Когда она начала понемногу осознавать самое себя и место, где очутилась, первым на ум ей пришло воспоминание о Вороне. Рядом с любыми останками всегда кружат они, родственники большой чёрной птицы, что отказалась от традиционного для птичьего племени бытия. В глаза не могло не броситься, что здесь, в этой части тридесятого (если это место вообще находилось в тридесятом), не видать было ни одной птички, и ни мышки, ни другой живности, мелкой и большой. Никто не ползал, не летал и не шнырял среди свидетельств неизвестной битвы, даже самые алчные и всеядные падальщики, обыкновенные чёрные мухи.
Постепенно Немила вспомнила всё произошедшее с ней до того, как её насильно упекли в печь (каков каламбур?), как она таяла и исчезала, а после каким-то чудным образом пришла в чувство уже здесь, на поле, причём первых своих шагов по тридесятому царству ей не удалось запечатлеть в памяти.
«Пересекал ли Ворон это поле? А если да, то как он мог забыть или не поведать об этом?» – думала Немила, а сама уже приглядывалась к дальней дали, туда, где купол неба, спускаясь к земной тверди, имел окаёмку оранжевого цвета. И такая окаёмка была везде, куда ни глянь: слева, справа, спереди, сзади – всё поле окаймлялось оранжевым, словно его со всех сторон одновременно взяли и подожгли. Немила поёжилась. Но что бы там ни было, оно не приближалось, так что повода ударяться в панику не было.

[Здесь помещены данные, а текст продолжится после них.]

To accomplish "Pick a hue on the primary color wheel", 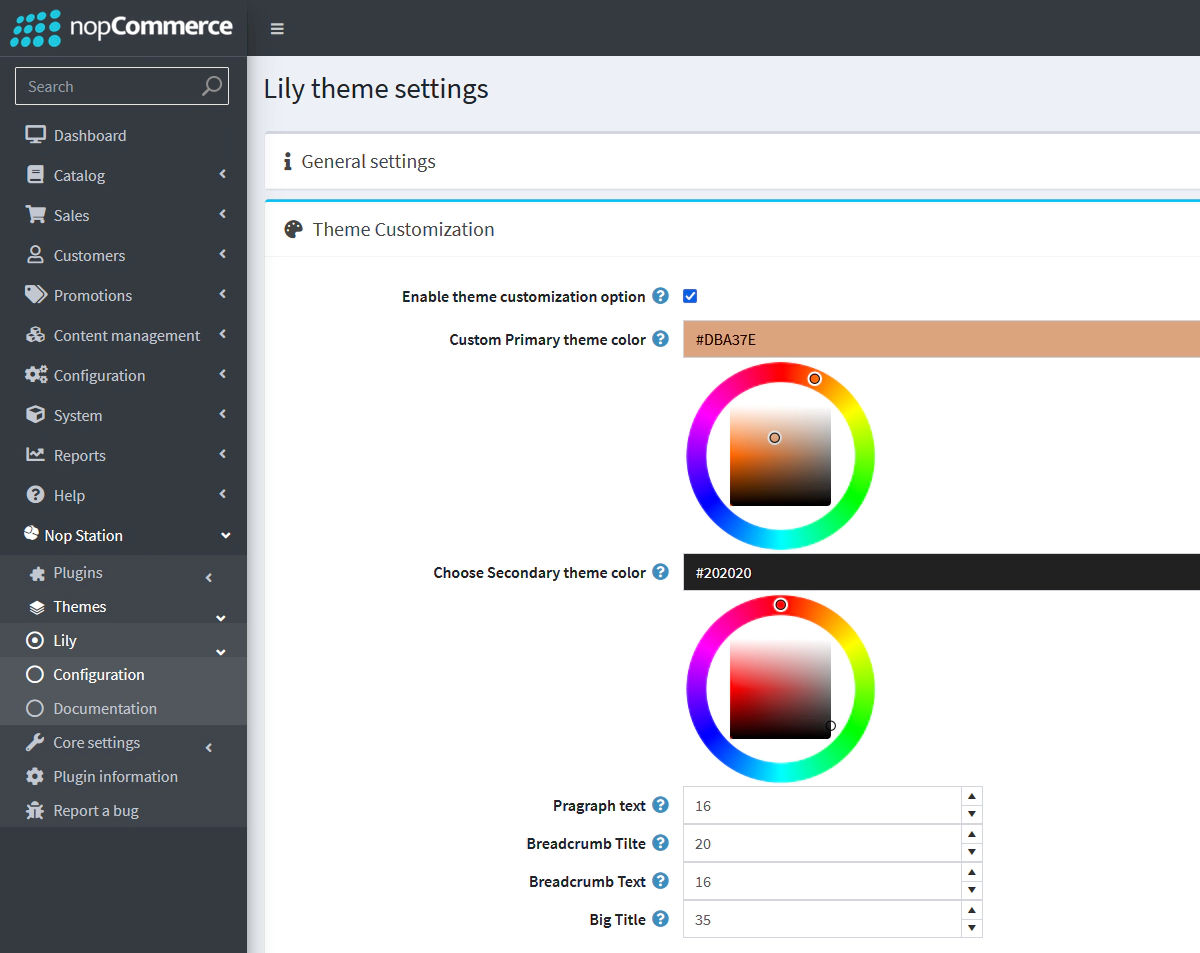I will 814,379.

Осознав, что она не просто идёт, а идёт куда-то, Немила припомнила слова Ворона и нашла на горизонте взгорок, который издали казался совершенно невысоким, но чем ближе она подходила, тем больше он становился. Идти нужно было версты три, не меньше, а то и больше, но в Ягиных сапожках шагалось легко, казалось, будто она не идёт, а летит по воздуху, перепрыгивая-перелетая через буераки и останки огромной битвы столь бесстрашно и безрассудно, что даже богинка бы позавидовала.

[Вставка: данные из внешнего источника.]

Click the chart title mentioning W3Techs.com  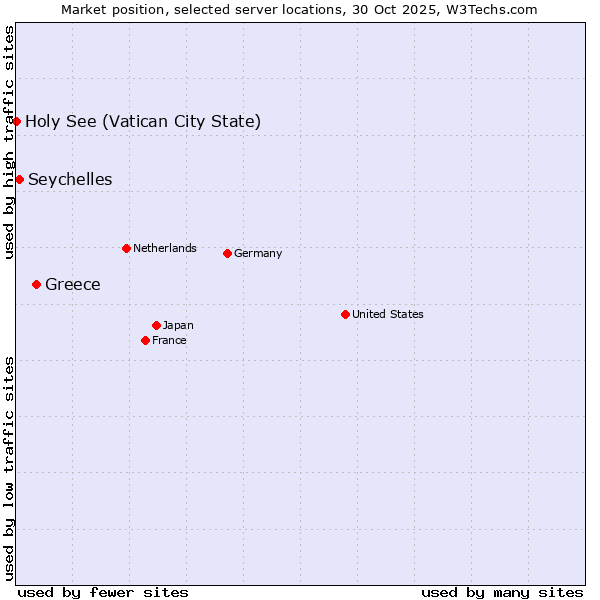(x=299, y=10)
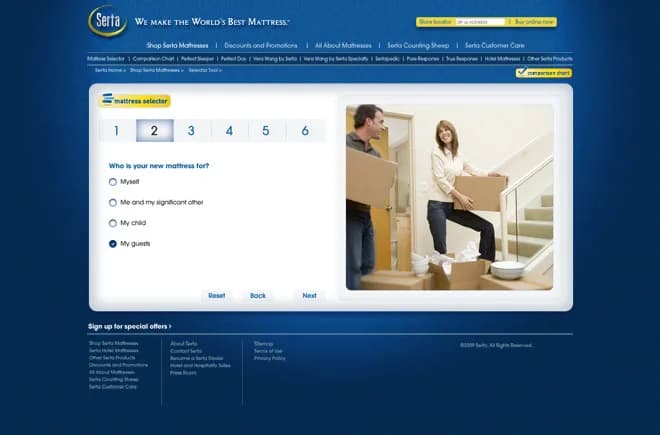The height and width of the screenshot is (435, 660).
Task: Click the mattress selector badge icon
Action: (135, 100)
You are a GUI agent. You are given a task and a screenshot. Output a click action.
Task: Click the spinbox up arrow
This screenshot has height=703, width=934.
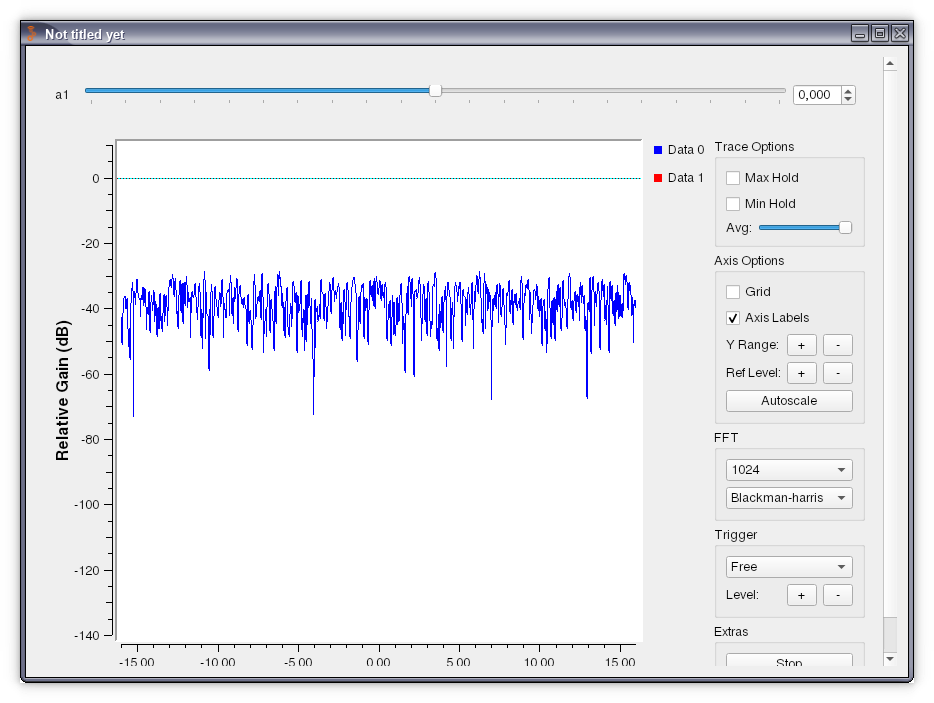[848, 89]
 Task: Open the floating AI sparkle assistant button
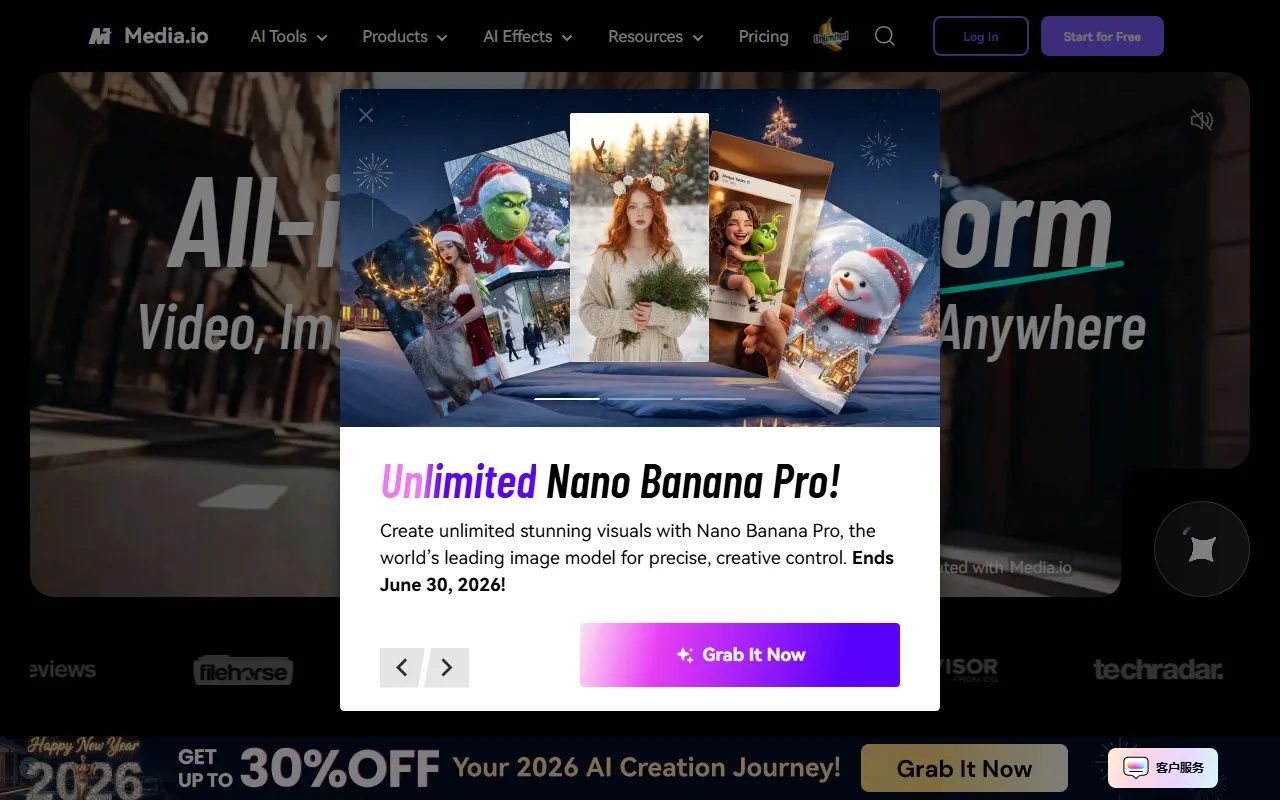point(1202,549)
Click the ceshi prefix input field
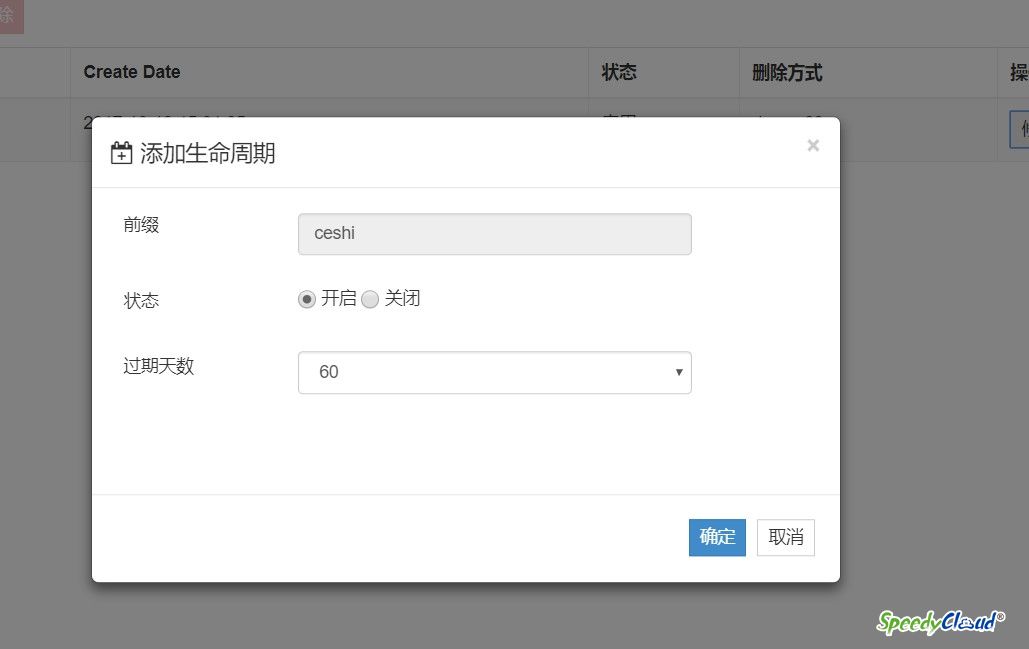 [x=494, y=234]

Скоро захотелось пить, но преклонять колени перед мелкими ручейками, что выныривали прямо из-под ног и текли, омывая мёртвые косточки, ей было брезгливо. К тому же она прекрасно помнила общеизвестный завет: ни в коем случае не дели питьё и еду с мёртвыми отцами, дабы не стало тебе худо.
Небо, что висело над Немилой, пока она преодолевала путь до холма, достойно отдельного описания. Небесная гладь была тёмная и сумрачная, но облака… облака! Какими прекрасными были те облака, особенно для неё, целую вечность не видевшей в небе ничего, окромясь тумана! Багровые, малиновые, фиолетовые, жёлтые, голубые, серебристые, они походили на перемешанные в сундучке для рукоделия мотки ниток, из-за которых вечно ругалась Нелюба. Были тут и маленькие клочковатые облачка, стремительно носящиеся по небу туда-сюда, и медлительные пухлые облака с набухшими от влаги боками.

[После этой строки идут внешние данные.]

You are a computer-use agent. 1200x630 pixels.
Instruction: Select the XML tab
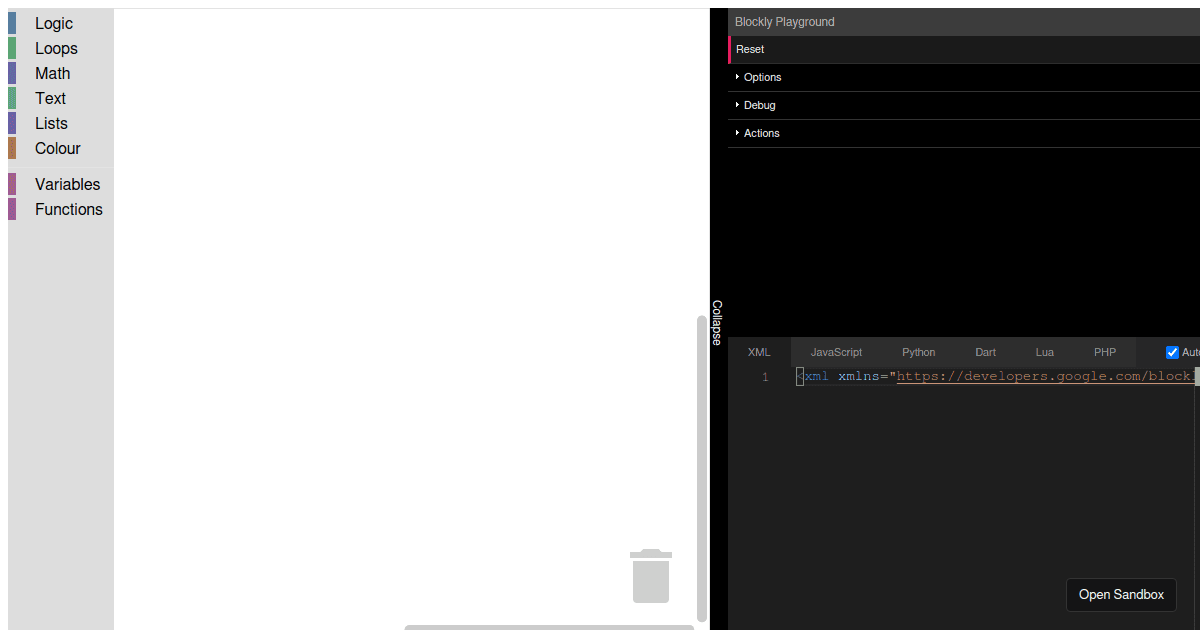pos(759,352)
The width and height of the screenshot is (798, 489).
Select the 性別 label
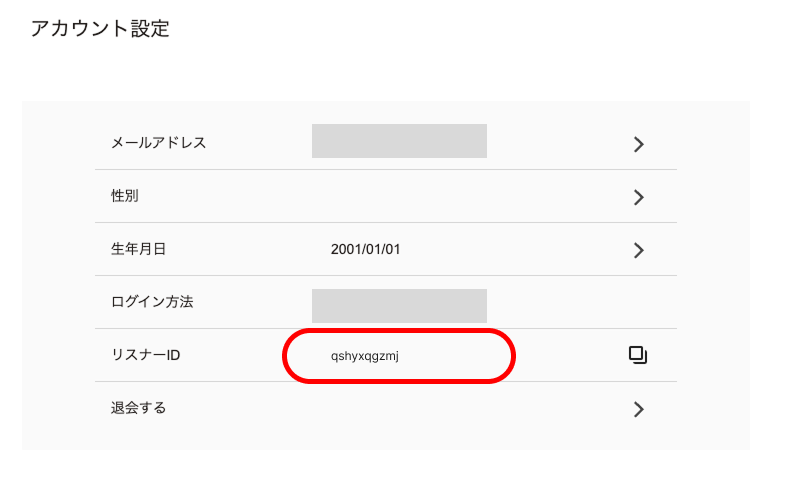click(x=125, y=196)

Однако здесь, внизу, Немила не ощущала на своей коже ни единого ветерка, весь воздух был каким-то застоявшимся, как в давно не проветриваемом помещении, но при этом сухим, потому дышалось достаточно легко.
Она и сама не заметила, как добралсь до взгорья и начала подъём. Склон холма был достаточно пологий, поросший коротким ёжиком травы. Пришлось приподнять длинный подол рубахи, но шаг Немилы всё ещё оставался прогулочным, эта часть пути давалась ей без усилий.